### [Exercise set]
1 > Rewrite the XDS forum thread starting at "## Bisley (Aug" and ending at "(Feb 1, 2013)", substituting "flawless" for "perfect".
2 > Answer these questions from the XDS thread:
(a) About how many rounds has XD40inAVL fired through the XDs 9?
(b) How long has BigCityChief owned the .45?
(c) According to zeke4351, what feature on the newer guns corrects the light primer strikes?

### [Selected text]
★ ★ ★ ★ ★

# XDS still having problems?



## zfrme66 (Nov 14, 2011)

Was looking at the new XDS in both 9mm and 45ca. but was wondering if either or both of these were still having issues (ftf,fte,etc. 
Any info you have would really be appreciated.

Thanks


----------



## Bisley (Aug 24, 2008)

I haven't heard of any issues. Mine has been perfect, as have the two or three others that I have personal knowledge of.


----------



## XD40inAVL (Feb 1, 2013)

About 400 rounds through my XDs 9 so far. No problem or issues at all.


----------



## BigCityChief (Jan 2, 2013)

I've had the .45 for about 7 months. Its performance has been flawless through thousands of rounds. I'll probably buy the 9MM as soon as I make room for it in my safe.


----------



## zeke4351 (Jan 29, 2013)

From what I have been reading they were having light primer strikes with a lot of the first guns. The newer guns have a rectangular shape on the end of the firing pin that corrects the problem. I am not sure on what date the different firing pin went into production. Hope this helps you out so you don't get a lemon. All new model guns have some problem at first.


----------



## TexasSlinger (Aug 4, 2013)

XDS 45 is sick. 
Winchesters get eatin up by it. Still lookin for standard magz!


----------

★ ★ ★ ★ ★

### [Exercise data]
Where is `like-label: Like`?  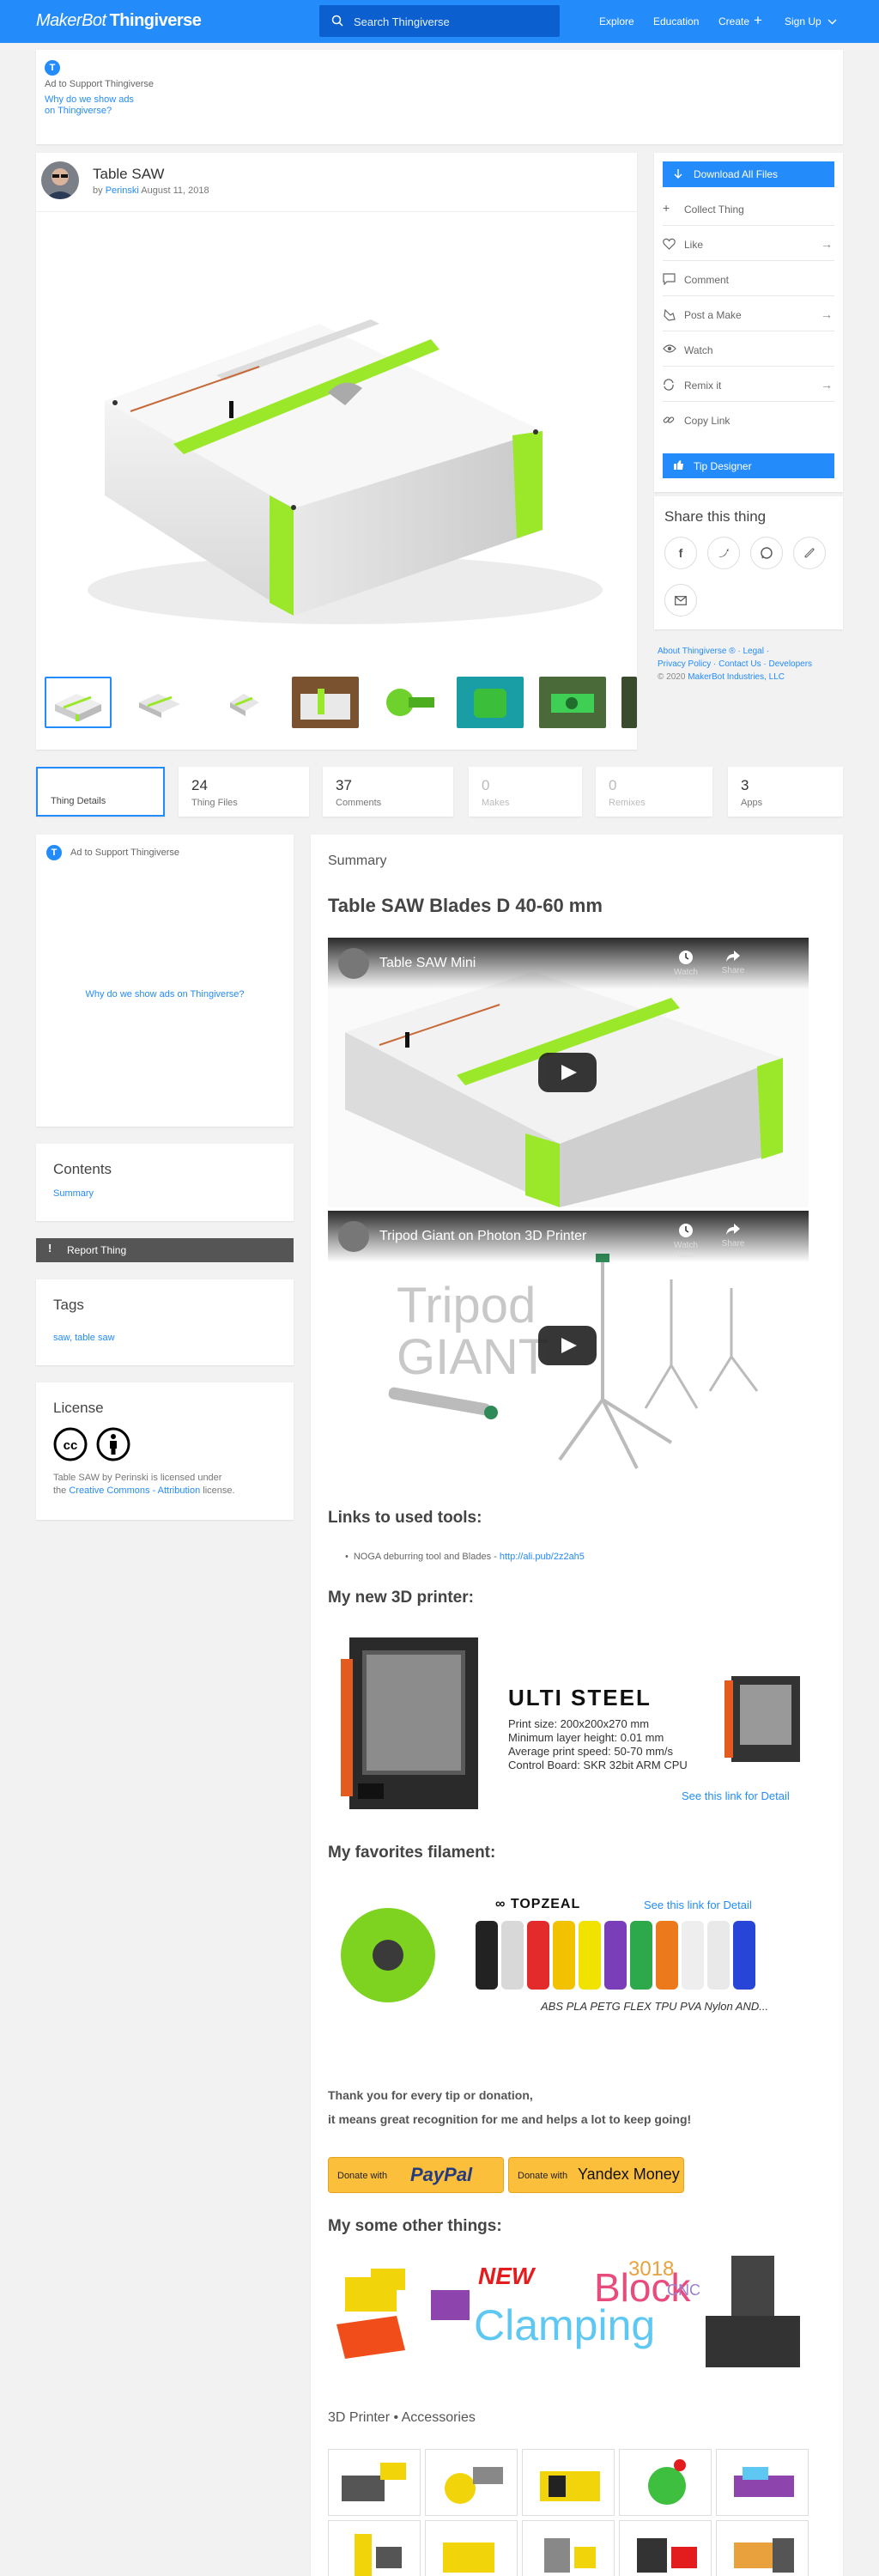 like-label: Like is located at coordinates (694, 245).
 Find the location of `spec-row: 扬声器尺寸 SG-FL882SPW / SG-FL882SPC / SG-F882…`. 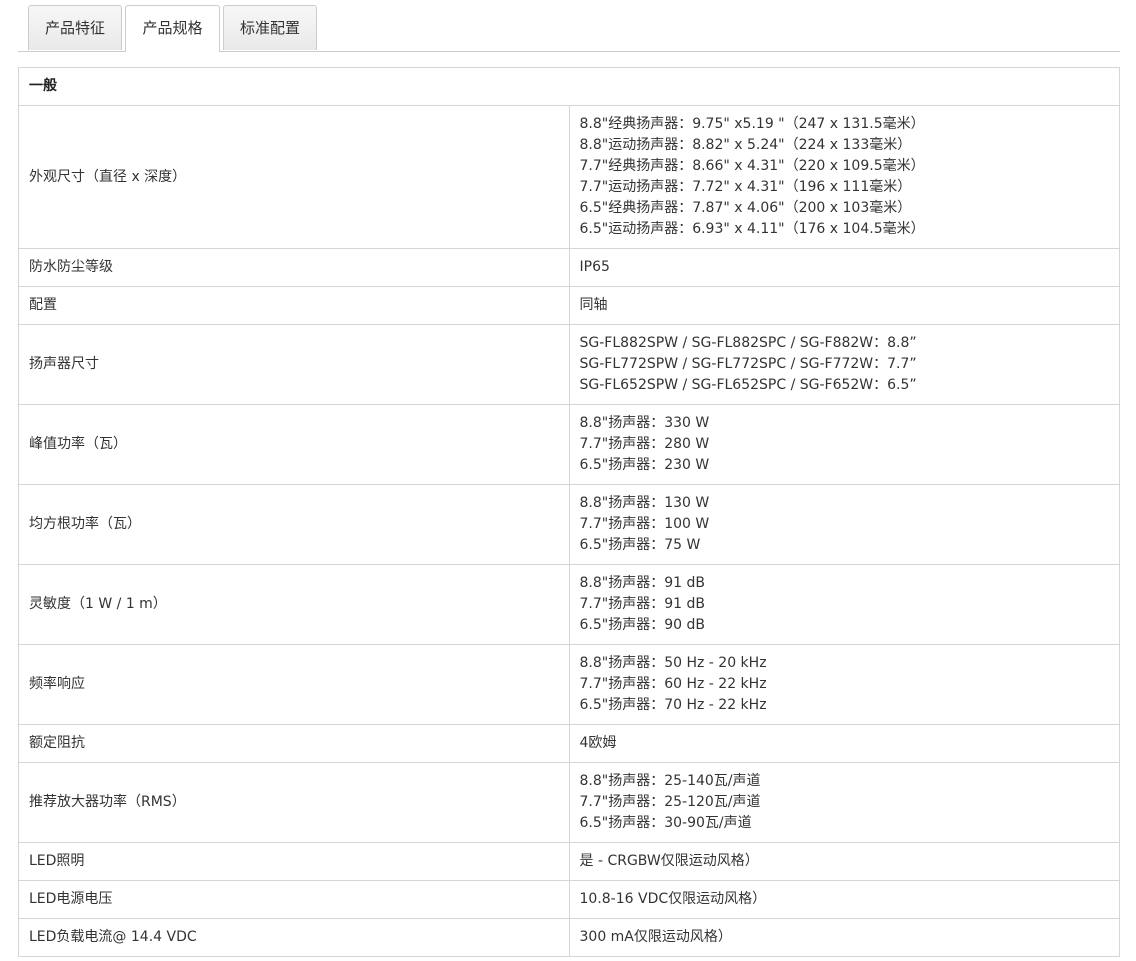

spec-row: 扬声器尺寸 SG-FL882SPW / SG-FL882SPC / SG-F882… is located at coordinates (569, 364).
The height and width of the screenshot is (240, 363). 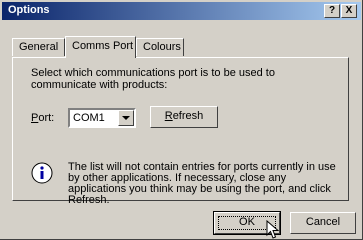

★ ★ ★ ★ ★

### [Answers in order]
1 >
## Bisley (Aug 24, 2008)

I haven't heard of any issues. Mine has been flawless, as have the two or three others that I have personal knowledge of.


----------



## XD40inAVL (Feb 1, 2013)

2 >
(a) About 400 rounds.
(b) About 7 months.
(c) A rectangular shape on the end of the firing pin.